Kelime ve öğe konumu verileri
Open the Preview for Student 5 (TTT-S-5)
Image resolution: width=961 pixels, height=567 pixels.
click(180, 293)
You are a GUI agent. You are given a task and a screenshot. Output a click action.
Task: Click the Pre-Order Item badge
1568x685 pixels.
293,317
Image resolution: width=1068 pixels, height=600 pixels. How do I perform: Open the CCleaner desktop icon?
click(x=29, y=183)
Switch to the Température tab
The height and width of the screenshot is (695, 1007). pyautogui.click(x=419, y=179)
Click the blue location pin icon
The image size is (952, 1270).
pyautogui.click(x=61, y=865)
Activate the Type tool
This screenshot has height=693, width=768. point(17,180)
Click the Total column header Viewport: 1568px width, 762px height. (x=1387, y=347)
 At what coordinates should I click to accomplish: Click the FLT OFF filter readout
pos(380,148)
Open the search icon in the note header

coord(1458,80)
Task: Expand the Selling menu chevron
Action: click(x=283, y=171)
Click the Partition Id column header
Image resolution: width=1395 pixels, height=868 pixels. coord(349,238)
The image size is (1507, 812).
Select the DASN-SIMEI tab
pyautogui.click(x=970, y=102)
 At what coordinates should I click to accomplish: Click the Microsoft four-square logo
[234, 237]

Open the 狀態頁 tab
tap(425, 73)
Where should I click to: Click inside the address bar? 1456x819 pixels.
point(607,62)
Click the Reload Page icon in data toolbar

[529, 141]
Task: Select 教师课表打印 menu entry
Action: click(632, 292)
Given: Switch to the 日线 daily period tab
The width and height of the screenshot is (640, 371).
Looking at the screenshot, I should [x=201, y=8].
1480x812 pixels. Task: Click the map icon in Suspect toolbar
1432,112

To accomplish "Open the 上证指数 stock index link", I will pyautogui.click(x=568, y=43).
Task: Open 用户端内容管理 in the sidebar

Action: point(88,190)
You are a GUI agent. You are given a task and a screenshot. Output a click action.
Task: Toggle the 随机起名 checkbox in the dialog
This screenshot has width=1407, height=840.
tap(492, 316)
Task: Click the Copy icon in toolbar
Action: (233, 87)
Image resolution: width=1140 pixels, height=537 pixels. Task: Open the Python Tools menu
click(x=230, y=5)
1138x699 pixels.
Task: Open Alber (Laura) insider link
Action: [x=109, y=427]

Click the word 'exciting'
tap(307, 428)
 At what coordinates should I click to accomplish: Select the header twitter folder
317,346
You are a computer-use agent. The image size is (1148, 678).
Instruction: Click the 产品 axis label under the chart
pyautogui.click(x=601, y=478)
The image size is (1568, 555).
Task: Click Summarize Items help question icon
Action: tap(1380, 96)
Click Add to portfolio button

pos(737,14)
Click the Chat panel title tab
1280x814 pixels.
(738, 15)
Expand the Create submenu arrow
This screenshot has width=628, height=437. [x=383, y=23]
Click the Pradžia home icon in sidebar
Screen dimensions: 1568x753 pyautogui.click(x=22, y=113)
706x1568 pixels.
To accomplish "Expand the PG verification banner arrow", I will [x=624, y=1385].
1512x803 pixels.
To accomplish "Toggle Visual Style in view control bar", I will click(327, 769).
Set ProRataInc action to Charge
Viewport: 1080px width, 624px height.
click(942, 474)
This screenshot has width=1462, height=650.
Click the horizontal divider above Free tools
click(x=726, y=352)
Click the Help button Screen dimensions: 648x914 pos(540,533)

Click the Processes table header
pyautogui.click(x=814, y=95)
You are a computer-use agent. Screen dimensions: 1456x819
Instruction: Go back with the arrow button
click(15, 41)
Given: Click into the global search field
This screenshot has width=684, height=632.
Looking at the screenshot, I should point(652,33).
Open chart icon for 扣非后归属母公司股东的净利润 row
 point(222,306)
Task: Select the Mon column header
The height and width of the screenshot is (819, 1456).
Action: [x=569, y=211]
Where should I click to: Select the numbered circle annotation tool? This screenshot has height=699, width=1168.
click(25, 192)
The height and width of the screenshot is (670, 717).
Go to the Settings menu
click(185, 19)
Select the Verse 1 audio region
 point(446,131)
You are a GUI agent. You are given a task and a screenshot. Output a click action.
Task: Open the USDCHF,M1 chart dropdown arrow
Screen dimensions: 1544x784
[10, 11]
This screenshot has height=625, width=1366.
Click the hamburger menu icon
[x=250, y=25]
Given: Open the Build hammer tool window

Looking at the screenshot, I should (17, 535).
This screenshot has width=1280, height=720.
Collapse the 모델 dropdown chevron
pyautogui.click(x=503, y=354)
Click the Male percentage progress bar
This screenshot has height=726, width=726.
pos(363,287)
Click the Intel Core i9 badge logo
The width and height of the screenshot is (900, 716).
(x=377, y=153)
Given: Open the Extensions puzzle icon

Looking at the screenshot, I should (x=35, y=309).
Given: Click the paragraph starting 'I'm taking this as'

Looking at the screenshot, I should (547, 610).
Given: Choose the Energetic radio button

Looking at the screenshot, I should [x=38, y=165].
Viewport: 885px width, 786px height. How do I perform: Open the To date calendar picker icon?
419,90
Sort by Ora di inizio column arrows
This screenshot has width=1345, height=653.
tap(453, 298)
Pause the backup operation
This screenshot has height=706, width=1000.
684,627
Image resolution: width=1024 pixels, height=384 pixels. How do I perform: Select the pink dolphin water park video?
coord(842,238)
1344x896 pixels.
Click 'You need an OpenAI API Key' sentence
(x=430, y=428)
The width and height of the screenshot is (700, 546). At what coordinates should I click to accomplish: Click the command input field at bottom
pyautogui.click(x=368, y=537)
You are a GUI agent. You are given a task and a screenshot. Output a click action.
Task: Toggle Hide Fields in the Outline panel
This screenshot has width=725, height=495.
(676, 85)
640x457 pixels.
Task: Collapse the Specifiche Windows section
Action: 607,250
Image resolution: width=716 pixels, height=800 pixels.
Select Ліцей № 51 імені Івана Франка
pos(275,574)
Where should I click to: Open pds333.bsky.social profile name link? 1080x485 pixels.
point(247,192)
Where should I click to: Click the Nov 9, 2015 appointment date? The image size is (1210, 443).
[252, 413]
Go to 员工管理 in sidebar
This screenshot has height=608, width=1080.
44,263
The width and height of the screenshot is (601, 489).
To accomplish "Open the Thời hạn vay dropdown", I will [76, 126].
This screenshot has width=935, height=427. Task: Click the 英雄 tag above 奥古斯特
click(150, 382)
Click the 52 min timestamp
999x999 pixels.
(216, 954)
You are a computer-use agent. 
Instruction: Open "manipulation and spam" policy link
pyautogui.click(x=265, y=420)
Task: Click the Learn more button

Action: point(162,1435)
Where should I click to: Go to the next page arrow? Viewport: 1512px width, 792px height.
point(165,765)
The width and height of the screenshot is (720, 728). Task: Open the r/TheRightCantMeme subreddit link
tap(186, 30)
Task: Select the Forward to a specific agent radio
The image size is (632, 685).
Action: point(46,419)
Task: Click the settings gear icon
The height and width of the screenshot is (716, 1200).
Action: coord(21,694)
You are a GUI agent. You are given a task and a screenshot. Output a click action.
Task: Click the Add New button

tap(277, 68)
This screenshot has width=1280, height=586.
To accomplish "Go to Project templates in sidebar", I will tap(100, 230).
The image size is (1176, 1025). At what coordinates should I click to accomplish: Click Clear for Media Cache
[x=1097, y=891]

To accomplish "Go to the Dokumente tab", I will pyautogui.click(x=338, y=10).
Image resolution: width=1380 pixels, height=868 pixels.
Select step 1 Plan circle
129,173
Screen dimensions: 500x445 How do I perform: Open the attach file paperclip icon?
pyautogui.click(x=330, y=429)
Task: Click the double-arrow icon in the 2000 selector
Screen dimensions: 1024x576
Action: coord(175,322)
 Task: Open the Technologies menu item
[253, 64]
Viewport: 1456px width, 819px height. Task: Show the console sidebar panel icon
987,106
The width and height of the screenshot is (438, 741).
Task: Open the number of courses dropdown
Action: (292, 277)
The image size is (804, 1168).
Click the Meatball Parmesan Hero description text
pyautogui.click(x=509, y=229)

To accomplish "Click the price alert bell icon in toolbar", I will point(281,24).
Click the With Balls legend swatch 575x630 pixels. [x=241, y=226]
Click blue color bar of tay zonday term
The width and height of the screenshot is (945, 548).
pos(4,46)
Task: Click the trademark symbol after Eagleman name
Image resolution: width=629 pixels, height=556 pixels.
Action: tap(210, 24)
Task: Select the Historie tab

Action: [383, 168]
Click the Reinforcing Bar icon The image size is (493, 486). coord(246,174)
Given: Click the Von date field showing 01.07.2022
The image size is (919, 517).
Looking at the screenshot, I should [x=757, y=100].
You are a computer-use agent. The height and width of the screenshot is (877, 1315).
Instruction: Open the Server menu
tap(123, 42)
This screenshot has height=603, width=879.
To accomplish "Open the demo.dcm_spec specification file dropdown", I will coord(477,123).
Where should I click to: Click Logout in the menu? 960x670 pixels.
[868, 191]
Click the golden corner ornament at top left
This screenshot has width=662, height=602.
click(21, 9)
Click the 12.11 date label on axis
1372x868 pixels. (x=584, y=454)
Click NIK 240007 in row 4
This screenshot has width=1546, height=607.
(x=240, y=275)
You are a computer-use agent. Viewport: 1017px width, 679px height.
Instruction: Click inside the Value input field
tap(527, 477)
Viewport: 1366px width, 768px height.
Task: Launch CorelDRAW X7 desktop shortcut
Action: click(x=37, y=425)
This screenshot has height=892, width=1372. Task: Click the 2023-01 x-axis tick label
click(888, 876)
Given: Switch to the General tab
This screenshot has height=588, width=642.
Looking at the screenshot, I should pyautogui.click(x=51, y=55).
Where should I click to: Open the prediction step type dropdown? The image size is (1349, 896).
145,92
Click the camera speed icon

■ **Göreviniz**
"Pause the backup operation" ifadesini içeren satırdan "coord(842,238)" ifadesini içeren satıra kadar uzanan bölümü, boş satırları atlayarak numaralı bir liste olarak yeniden yazın.

■ **Alıştırma çıktısı**
1. Pause the backup operation
2. This screenshot has height=706, width=1000.
3. 684,627
4. Image resolution: width=1024 pixels, height=384 pixels. How do I perform: Select the pink dolphin water park video?
5. coord(842,238)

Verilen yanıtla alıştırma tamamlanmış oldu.